Newell's shares were recently down 7% to $13.81. In an interview
Chief Executive Mark Ketchum said the company expects a sequential
improvement in core sales starting with the fourth quarter and
continues to expect gross margins to improve. The company expects
an improvement in consumer spending next year, he said, but that
may be more tilted to the later half of the year.
Newell Rubbermaid also sees fourth-quarter earnings of 23 cents
to 28 cents and sales down 2% to 4%. Analysts were looking a
27-cent profit and a 5% revenue decline to $1.38 billion.

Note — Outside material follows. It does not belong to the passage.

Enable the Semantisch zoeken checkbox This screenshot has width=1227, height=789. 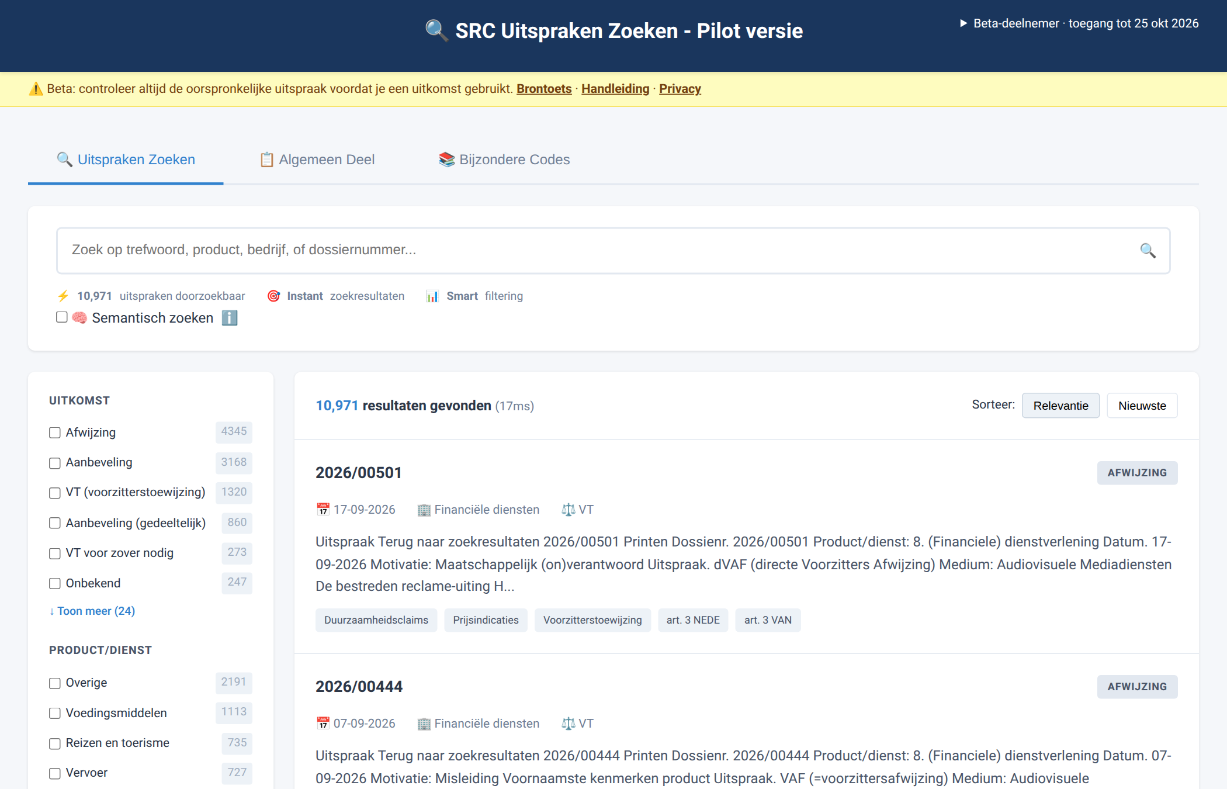(x=62, y=317)
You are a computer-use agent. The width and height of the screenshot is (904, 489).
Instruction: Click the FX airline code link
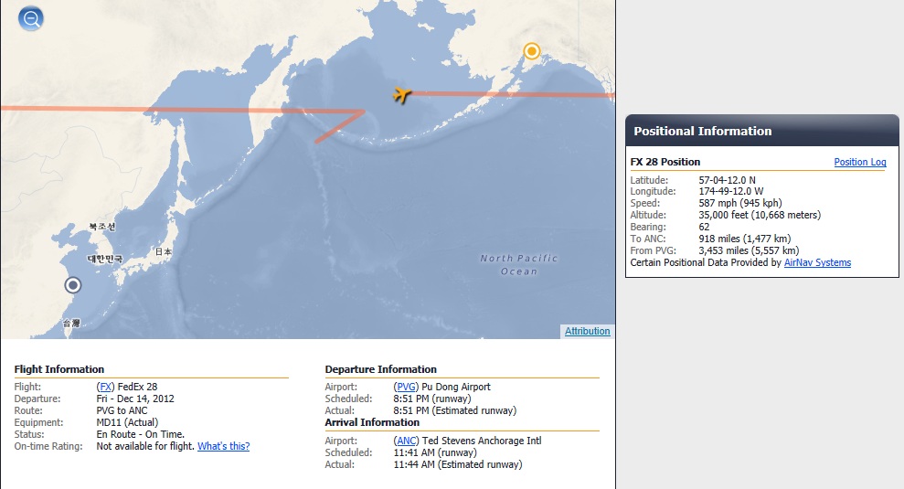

Newell Rubbermaid responded to the economic decline by slashing
production and jobs. But in July, crediting its cost controls, the
company said it would be able to resume marketing spending and
targeted an increase of $40 million to $50 million from the first
half to the second half.
The company - whose brands include storage products, Sharpie
pens, and Calphalon cookware - said profit soared to $85.5 million,
or 28 cents a share, from $55 million, or 20 cents a share, a year
earlier. Excluding restructuring and other costs, earnings rose to
38 cents from 35 cents.
Net sales dropped 18% to $1.45 billion, with 6 percentage points
of the decline coming from planned product-line exits and 2
percentage points from currency changes.
The company in July projected earnings of 25 cents to 35 cents
and a net sales decline in the "high teens" on a percentage basis,
below analysts' then-estimates.
Gross margin rose to 37.4% from 32.6% amid the cost cutting as
well as product-lineup changes and easing commodities prices.